Data Sovereignty Seminar Series: Resisting Data Colonialism: The Benefits and Limits of Data Sovereignty

16 June 2022
Research Seminar

In their book The Costs of Connection: How Data Colonizes Human Life and Appropriates it for Capitalism (Stanford University Press, August 2019), Couldry and Mejias argue that the role of data in society needs to be grasped as not only a development of capitalism, but as the start of a new phase in human history that rivals in importance the emergence of historic colonialism. This new "data colonialism" is based not on the extraction of natural resources or labor, but on the appropriation of human life through data, paving the way for a further stage of capitalism. Resisting it will require strategies that decolonial thinking has foregrounded for centuries, including the articulation of new forms of sovereignty. By reviewing the benefits and limits of these emerging proposals for digital sovereignty—including the ones currently being discussed in the EU—the authors will explore how effectively this concept can inform government and public responses against emerging forms of data colonialism.
 

Please click here to register for the webinar.
 

Programme
17:00-17:05: Welcome and introduction by Orsolya Gulyás & Clément Perarnaud (BSoG)
17:05-17:25: Presentation by Nick Couldry (LSE) and Ulises Mejias (SUNY)
17:25-17:35: Discussion by Julia Pohle (WZB Berlin Social Science Center)
17:35-18:00: Q&A with the audience

Nick Couldry

Nick Couldry is Professor of Media, Communications and Social Theory in the Department of Media and Communications at LSE. As a sociologist of media and culture, he approaches media and communications from the perspective of the symbolic power that has been historically concentrated in media institutions. He is interested in how media and communications institutions and infrastructures contribute to various types of order (social, political, cultural, economic, ethical). His work has drawn on, and contributed to, social, spatial, democratic and cultural theory, anthropology, and media and communications ethics. His analysis of media as ‘practice’ has been widely influential. In the past 7 years, his work has increasingly focussed on data questions, and ethics, politics and deep social implications of Big Data and small data practices. He is the author or editor of 15 books and many journal articles and book chapters.

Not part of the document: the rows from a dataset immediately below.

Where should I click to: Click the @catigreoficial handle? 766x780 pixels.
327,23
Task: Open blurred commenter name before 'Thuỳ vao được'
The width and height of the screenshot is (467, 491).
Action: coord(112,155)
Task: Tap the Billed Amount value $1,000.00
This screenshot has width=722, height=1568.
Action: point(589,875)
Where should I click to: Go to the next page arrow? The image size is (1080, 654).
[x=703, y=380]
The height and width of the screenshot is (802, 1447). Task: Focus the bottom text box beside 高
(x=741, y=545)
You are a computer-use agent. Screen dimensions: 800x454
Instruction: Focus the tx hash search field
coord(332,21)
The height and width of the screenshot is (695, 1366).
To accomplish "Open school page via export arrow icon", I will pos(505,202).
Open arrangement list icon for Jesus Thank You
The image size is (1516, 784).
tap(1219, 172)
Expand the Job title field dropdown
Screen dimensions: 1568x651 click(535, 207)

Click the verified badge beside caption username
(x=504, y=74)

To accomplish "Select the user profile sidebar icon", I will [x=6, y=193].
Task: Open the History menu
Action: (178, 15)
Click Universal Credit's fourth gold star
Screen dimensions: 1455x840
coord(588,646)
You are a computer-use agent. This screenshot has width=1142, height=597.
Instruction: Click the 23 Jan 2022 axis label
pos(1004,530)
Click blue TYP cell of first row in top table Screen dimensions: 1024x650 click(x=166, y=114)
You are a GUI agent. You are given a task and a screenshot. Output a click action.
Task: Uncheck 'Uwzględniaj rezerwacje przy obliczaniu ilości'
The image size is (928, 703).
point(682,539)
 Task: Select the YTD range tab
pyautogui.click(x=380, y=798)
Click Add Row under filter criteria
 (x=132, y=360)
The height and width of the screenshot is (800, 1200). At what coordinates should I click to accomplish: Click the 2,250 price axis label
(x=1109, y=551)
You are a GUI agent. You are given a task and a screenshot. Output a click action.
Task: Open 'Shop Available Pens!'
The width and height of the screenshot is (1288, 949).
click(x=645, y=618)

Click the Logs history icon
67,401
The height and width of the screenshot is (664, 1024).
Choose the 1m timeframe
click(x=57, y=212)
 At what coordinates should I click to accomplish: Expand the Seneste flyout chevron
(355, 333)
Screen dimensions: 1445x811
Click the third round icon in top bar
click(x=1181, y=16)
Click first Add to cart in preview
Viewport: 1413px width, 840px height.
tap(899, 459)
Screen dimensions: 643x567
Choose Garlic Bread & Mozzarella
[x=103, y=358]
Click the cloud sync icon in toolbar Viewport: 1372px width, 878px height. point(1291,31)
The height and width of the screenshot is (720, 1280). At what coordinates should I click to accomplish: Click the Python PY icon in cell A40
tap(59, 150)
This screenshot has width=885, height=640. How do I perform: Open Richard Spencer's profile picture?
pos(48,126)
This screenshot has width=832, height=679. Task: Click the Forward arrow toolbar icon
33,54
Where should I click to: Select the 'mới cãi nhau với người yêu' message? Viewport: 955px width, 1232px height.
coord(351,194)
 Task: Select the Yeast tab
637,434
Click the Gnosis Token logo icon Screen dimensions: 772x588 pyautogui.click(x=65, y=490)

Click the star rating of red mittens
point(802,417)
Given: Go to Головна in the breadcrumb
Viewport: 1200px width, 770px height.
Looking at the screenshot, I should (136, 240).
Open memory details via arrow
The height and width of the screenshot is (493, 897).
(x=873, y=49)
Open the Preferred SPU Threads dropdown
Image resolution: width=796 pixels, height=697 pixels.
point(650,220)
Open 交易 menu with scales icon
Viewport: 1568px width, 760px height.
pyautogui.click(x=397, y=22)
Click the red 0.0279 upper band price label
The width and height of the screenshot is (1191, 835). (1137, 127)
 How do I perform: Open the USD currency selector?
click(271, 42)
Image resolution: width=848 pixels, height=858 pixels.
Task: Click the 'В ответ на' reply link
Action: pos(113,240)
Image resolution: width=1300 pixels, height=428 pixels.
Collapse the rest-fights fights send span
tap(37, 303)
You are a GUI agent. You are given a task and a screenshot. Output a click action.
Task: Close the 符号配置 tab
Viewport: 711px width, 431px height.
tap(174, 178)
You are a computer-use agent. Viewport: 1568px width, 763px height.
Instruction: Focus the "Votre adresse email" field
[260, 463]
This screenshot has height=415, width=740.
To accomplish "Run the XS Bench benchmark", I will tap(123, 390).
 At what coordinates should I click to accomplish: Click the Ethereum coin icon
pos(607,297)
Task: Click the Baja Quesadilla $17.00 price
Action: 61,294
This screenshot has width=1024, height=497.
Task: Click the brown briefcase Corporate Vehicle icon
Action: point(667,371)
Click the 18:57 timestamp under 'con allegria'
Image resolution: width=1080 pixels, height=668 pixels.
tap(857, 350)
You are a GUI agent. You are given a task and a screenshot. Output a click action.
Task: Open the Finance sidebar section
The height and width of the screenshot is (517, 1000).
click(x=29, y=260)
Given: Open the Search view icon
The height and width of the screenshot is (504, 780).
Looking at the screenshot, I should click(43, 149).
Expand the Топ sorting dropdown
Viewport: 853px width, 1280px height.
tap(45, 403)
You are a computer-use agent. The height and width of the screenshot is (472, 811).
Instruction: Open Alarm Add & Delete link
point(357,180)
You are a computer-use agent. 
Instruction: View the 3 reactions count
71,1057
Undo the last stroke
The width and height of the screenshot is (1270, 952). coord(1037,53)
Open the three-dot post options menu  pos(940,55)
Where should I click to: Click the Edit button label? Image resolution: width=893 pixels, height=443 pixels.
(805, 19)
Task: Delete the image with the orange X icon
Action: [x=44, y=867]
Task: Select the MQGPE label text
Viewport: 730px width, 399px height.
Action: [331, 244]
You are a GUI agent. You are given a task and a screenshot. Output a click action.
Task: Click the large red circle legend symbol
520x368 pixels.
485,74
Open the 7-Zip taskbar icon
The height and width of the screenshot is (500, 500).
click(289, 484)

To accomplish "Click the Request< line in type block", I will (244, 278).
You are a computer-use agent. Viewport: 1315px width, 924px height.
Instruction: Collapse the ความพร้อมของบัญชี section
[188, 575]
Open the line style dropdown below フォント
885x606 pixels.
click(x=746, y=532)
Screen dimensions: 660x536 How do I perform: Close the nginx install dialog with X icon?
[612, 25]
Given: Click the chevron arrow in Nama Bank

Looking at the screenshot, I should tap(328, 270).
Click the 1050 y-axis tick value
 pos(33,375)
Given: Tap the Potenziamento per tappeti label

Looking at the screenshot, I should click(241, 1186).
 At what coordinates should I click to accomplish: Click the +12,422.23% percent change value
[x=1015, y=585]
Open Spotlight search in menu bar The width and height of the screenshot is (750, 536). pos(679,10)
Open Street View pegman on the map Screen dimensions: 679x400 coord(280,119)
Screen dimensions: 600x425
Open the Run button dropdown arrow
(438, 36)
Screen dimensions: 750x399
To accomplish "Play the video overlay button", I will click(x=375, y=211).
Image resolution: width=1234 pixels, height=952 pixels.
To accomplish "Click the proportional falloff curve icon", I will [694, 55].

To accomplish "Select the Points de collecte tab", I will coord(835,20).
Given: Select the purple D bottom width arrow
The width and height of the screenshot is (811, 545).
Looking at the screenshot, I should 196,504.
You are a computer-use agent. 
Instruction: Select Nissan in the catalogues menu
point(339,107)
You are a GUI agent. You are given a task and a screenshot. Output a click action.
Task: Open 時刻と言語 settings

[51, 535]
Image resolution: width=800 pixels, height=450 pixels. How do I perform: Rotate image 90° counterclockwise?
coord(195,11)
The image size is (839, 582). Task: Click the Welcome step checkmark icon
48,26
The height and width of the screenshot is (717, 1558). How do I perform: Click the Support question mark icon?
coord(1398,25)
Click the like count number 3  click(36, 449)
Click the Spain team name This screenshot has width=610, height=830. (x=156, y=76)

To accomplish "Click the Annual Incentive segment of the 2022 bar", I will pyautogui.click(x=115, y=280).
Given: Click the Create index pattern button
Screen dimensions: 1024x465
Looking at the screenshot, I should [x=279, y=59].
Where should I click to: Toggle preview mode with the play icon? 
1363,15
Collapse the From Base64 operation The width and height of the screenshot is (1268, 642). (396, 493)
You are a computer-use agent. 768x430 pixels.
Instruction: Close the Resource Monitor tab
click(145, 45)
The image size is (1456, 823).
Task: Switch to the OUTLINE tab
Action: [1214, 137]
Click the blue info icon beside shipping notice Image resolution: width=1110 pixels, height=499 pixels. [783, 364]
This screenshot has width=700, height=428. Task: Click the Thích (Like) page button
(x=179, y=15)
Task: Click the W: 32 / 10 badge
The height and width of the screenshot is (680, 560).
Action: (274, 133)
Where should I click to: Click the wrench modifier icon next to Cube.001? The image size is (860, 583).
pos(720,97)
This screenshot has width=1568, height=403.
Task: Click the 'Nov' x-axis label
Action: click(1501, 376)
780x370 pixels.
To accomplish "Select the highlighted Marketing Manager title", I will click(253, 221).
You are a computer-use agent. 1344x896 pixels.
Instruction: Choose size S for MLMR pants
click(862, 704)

He has recently co-founded the Tierra Comun dual language website to encourage networking with and among Latin American scholars and activists interested in data colonialism.

Ulises Ali Mejías

Ulises Ali Mejías is associate professor of Communication Studies and director of the Institute for Global Engagement at the State University of New York, College at Oswego. He is a media scholar whose work encompasses critical internet studies, network theory and science, philosophy and sociology of technology, and political economy of digital media. He is the author of Off the Network: Disrupting the Digital World (University of Minnesota Press, 2013) and various articles including ‘Disinformation and the Media: The case of Russia and Ukraine’ in Media, Culture and Society (2017, with N. Vokuev), and ‘Liberation Technology and the Arab Spring: From Utopia to Atopia and Beyond’ in Fibreculture (2012). He is the principal investigator in the Algorithm Observatory project.